Earlier this month, James Kwak penned an extensive critique for The Atlantic of the Econ 101 view that government-imposed minimum wage rates lead to job losses. There is a lot of muddled thinking in the article, not least that it constantly conflates poverty and inequality. But for the sake of brevity, here are 9 observations:

  1. The theoretical and empirical literature does suggest the minimum wage question is more complex than first imagined, and it should not surprise us that reality lies somewhere between the perfectly competitive model of the labor market and the monopsonistic one, depending on the time and sector analyzed.
  2. However, the bulk of the detailed empirical literature still supports Econ 101’s prediction that raising wages by government dictat reduces labor demand, particularly for certain groups (the young and lowest skilled). Of course, the “bite” of the minimum wage is significant. That an increase from $7.25 to $8 may not have a large effect on the labor market does not mean that a rise to $15 wouldn’t have a much bigger effect.
  3. Reductions in labor demand need not mean higher unemployment per se (and so tracking time series of unemployment against minimum wage rates is unhelpful.) It may affect hours offered, lower the quality of jobs as firms cut back on financing training, or lead to cuts to other employee benefits. More recent evidence also stresses the dynamism of the labor market – minimum wage hikes may not manifest themselves through immediate job cuts (not least because of redundancy costs and stickiness of contracts/​orders), but can lower the propensity to hire in future and hence slow job growth.

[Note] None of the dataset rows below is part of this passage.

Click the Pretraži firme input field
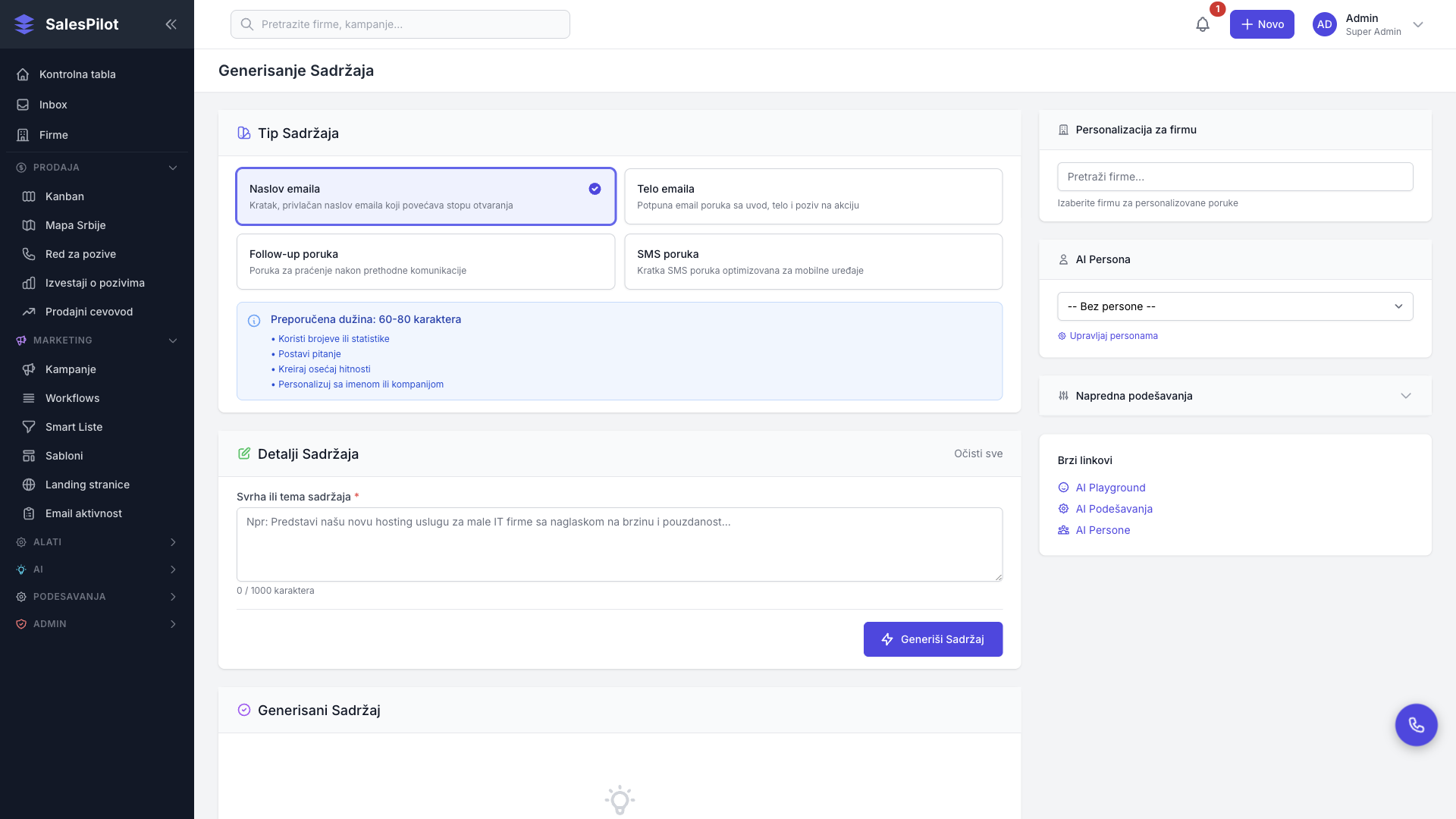The width and height of the screenshot is (1456, 819). 1235,177
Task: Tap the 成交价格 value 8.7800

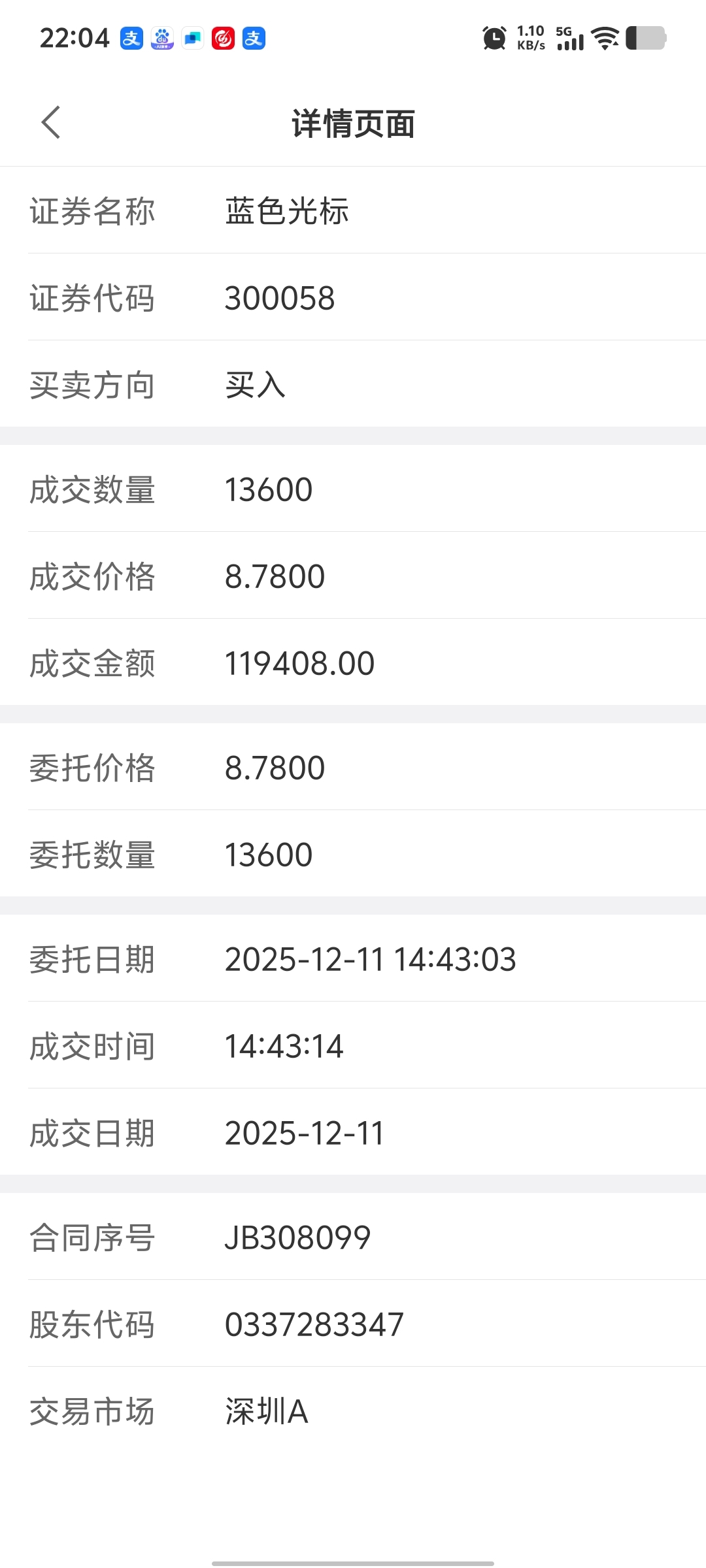Action: click(275, 576)
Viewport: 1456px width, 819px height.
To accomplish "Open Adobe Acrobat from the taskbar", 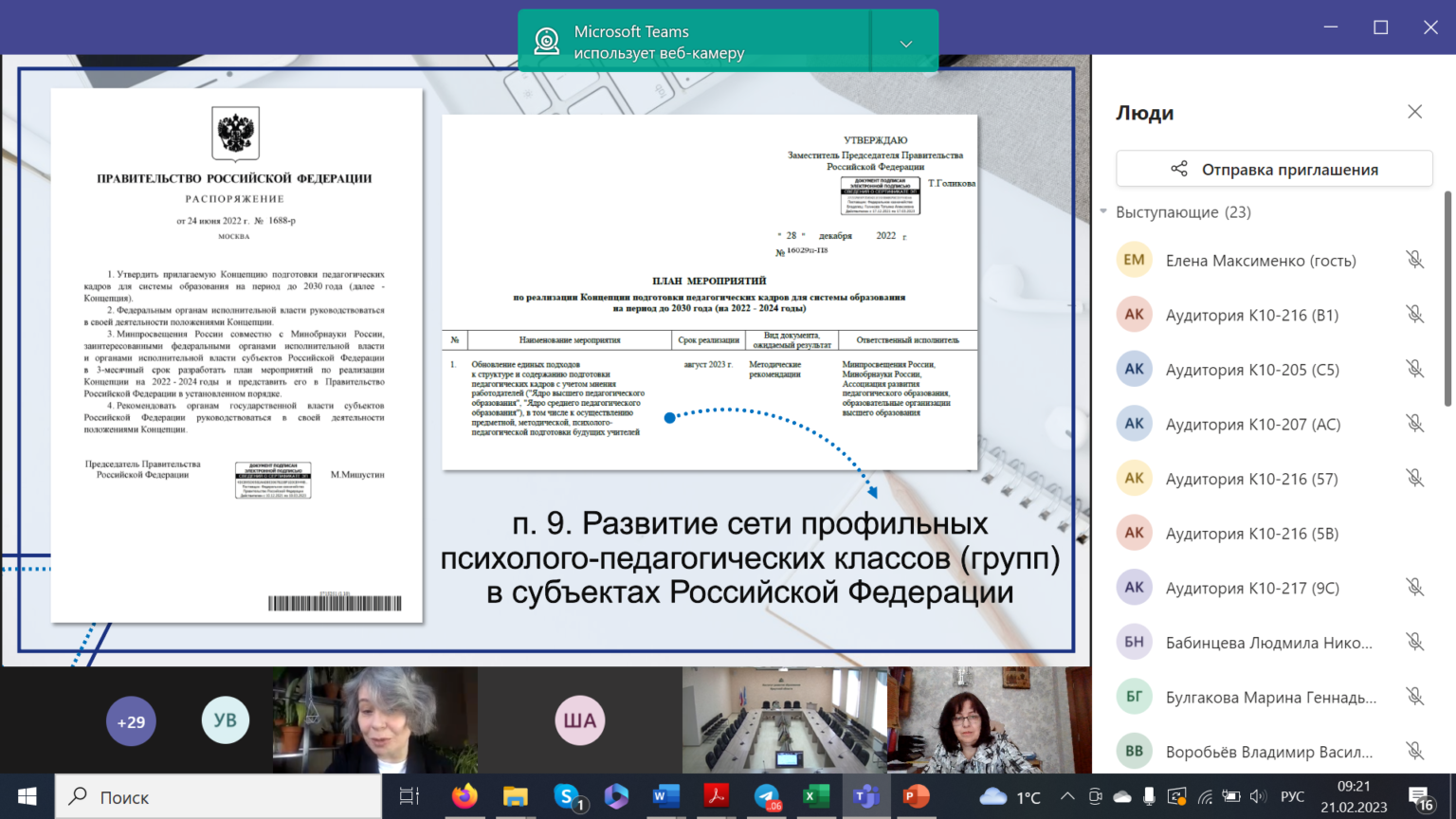I will [717, 796].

  4. Kwak’s explanations for why Econ 101 might be wrong seem like motivated reasoning. One potential explanation is that firms in sectors affected by the minimum wage have significant market power. If a firm is a monopsonist, then theoretically you can increase both wages and employment by raising the minimum wage. In reality the days of the so-called ‘company town’ are over. Looking at the industries in which most minimum wage workers actually operate: food preparation, serving, sales, personal care and office support and administration – does anyone think these aren’t very competitive industries?
  5. Kwak uses Keynesian logic to claim that low paid workers’ higher marginal propensity to consume means minimum wages can boost demand in the economy. Of course, this ignores any contractionary effects arising from lower profits, higher prices or reduced employment. It’s worth noting Keynesian theories are also predicated on the idea that market wage rigidities are precisely what leads to unemployment when an economy contracts (so it’s difficult to see why that would be any different with state-imposed rigidities).

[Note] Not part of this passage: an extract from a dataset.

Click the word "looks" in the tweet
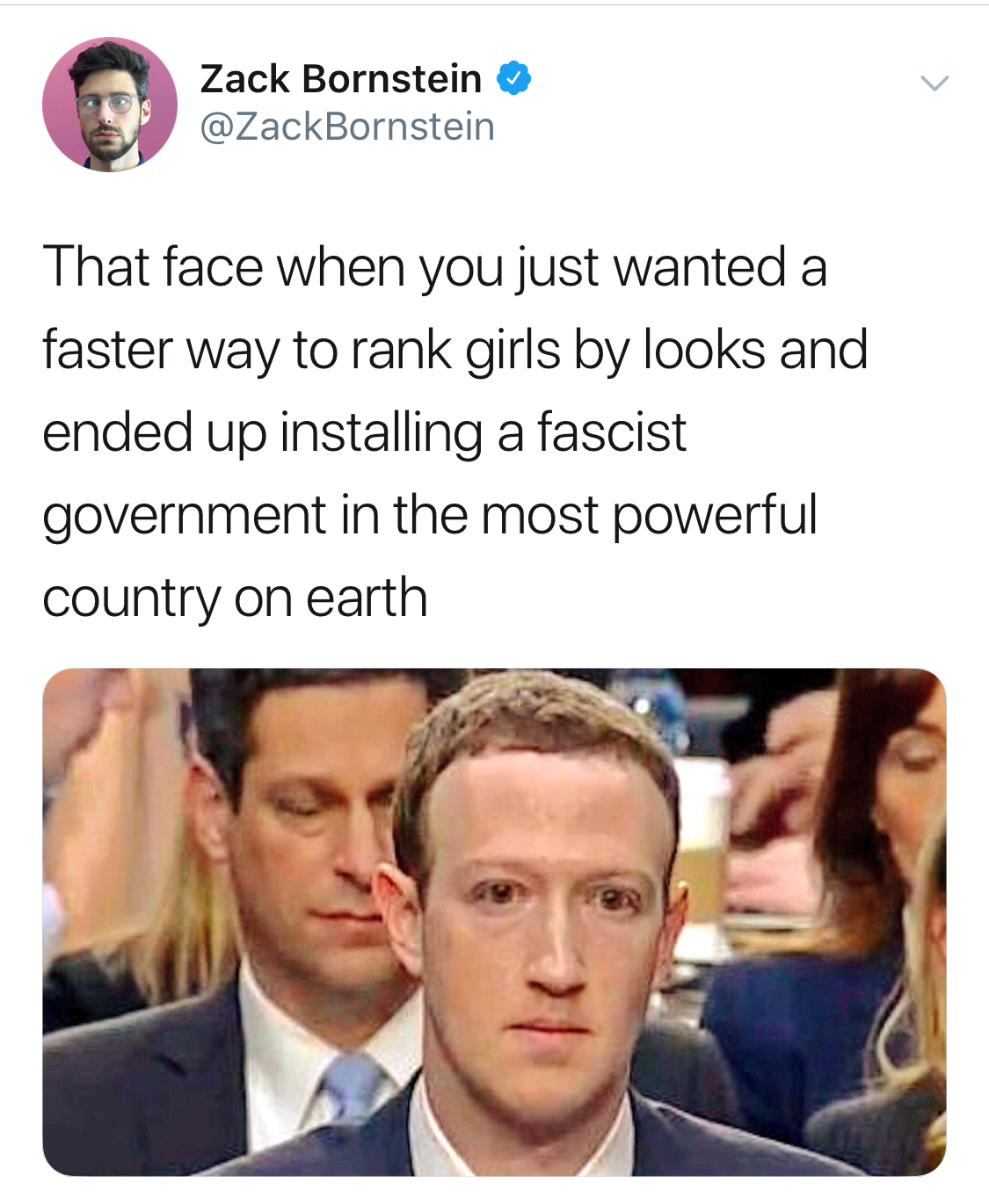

  6. Another argument outlined is that minimum wage hikes can improve productivity. It is said that firms paying more can reduce employee turnover and attract higher skilled workers. This is a variant of the ‘efficiency wage hypothesis.’ But the efficiency wage hypothesis is precisely a theory of persistent unemployment! Even in that theory, much of the productivity gains that firms can theoretically get from paying higher wages occur from being able to hire the best workers in an industry. If *every* firm is mandated to pay a higher wage, then these gains are lost, and so the line of argument cannot be generalized to the whole economy.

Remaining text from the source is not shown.